» EXERCISE DIRECTIONS: Print each of the following entries again, with every line unchanged.

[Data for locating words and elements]
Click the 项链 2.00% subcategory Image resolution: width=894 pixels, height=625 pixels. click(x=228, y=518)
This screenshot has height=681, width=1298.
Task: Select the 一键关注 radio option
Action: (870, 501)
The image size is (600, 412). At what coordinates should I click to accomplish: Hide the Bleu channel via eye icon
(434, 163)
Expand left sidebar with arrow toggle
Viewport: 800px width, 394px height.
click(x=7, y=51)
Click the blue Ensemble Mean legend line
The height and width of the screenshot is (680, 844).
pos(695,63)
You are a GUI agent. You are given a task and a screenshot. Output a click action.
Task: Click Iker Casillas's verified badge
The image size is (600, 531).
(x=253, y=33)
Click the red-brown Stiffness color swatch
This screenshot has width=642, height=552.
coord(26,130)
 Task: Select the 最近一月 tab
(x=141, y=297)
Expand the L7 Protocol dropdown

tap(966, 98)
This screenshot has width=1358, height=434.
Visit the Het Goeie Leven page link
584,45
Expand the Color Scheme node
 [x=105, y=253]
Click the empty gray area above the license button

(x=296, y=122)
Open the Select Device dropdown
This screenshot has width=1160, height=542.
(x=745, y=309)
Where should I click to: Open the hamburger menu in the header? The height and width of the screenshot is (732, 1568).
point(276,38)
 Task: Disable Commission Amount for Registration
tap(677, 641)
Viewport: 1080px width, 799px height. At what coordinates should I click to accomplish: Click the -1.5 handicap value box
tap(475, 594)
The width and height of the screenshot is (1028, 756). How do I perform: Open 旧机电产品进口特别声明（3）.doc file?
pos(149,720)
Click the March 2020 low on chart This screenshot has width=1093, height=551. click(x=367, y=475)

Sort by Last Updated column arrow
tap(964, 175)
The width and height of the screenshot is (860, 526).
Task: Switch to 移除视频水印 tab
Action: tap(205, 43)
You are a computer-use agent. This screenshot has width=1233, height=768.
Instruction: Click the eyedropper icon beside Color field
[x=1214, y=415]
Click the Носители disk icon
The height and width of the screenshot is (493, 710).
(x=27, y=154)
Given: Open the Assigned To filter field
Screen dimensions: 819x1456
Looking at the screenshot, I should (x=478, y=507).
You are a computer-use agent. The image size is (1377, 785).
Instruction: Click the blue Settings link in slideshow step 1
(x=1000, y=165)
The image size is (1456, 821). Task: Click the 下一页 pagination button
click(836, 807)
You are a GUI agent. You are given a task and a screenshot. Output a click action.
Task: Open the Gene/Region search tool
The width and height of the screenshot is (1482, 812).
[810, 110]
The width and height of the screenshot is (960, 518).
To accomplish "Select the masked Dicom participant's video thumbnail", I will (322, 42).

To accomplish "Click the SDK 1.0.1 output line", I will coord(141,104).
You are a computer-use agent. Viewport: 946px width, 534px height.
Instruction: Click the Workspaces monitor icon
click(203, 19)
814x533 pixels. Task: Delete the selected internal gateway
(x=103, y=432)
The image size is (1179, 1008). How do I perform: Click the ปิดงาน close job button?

» TASK RESPONSE:
Click the 项链 2.00% subcategory Image resolution: width=894 pixels, height=625 pixels. click(x=228, y=518)
This screenshot has height=681, width=1298.
Task: Select the 一键关注 radio option
Action: (870, 501)
The image size is (600, 412). At what coordinates should I click to accomplish: Hide the Bleu channel via eye icon
(434, 163)
Expand left sidebar with arrow toggle
Viewport: 800px width, 394px height.
click(x=7, y=51)
Click the blue Ensemble Mean legend line
The height and width of the screenshot is (680, 844).
pos(695,63)
You are a GUI agent. You are given a task and a screenshot. Output a click action.
Task: Click Iker Casillas's verified badge
The image size is (600, 531).
(x=253, y=33)
Click the red-brown Stiffness color swatch
This screenshot has width=642, height=552.
coord(26,130)
 Task: Select the 最近一月 tab
(x=141, y=297)
Expand the L7 Protocol dropdown

tap(966, 98)
This screenshot has width=1358, height=434.
Visit the Het Goeie Leven page link
584,45
Expand the Color Scheme node
 [x=105, y=253]
Click the empty gray area above the license button

(x=296, y=122)
Open the Select Device dropdown
This screenshot has width=1160, height=542.
(x=745, y=309)
Where should I click to: Open the hamburger menu in the header? The height and width of the screenshot is (732, 1568).
point(276,38)
 Task: Disable Commission Amount for Registration
tap(677, 641)
Viewport: 1080px width, 799px height. At what coordinates should I click to accomplish: Click the -1.5 handicap value box
tap(475, 594)
The width and height of the screenshot is (1028, 756). How do I perform: Open 旧机电产品进口特别声明（3）.doc file?
pos(149,720)
Click the March 2020 low on chart This screenshot has width=1093, height=551. click(x=367, y=475)

Sort by Last Updated column arrow
tap(964, 175)
The width and height of the screenshot is (860, 526).
Task: Switch to 移除视频水印 tab
Action: tap(205, 43)
You are a computer-use agent. This screenshot has width=1233, height=768.
Instruction: Click the eyedropper icon beside Color field
[x=1214, y=415]
Click the Носители disk icon
The height and width of the screenshot is (493, 710).
(x=27, y=154)
Given: Open the Assigned To filter field
Screen dimensions: 819x1456
Looking at the screenshot, I should (x=478, y=507).
You are a computer-use agent. The image size is (1377, 785).
Instruction: Click the blue Settings link in slideshow step 1
(x=1000, y=165)
The image size is (1456, 821). Task: Click the 下一页 pagination button
click(836, 807)
You are a GUI agent. You are given a task and a screenshot. Output a click action.
Task: Open the Gene/Region search tool
The width and height of the screenshot is (1482, 812).
[810, 110]
The width and height of the screenshot is (960, 518).
To accomplish "Select the masked Dicom participant's video thumbnail", I will (322, 42).

To accomplish "Click the SDK 1.0.1 output line", I will coord(141,104).
You are a computer-use agent. Viewport: 946px width, 534px height.
Instruction: Click the Workspaces monitor icon
click(203, 19)
814x533 pixels. Task: Delete the selected internal gateway
(x=103, y=432)
The image size is (1179, 1008). How do I perform: Click the ปิดงาน close job button?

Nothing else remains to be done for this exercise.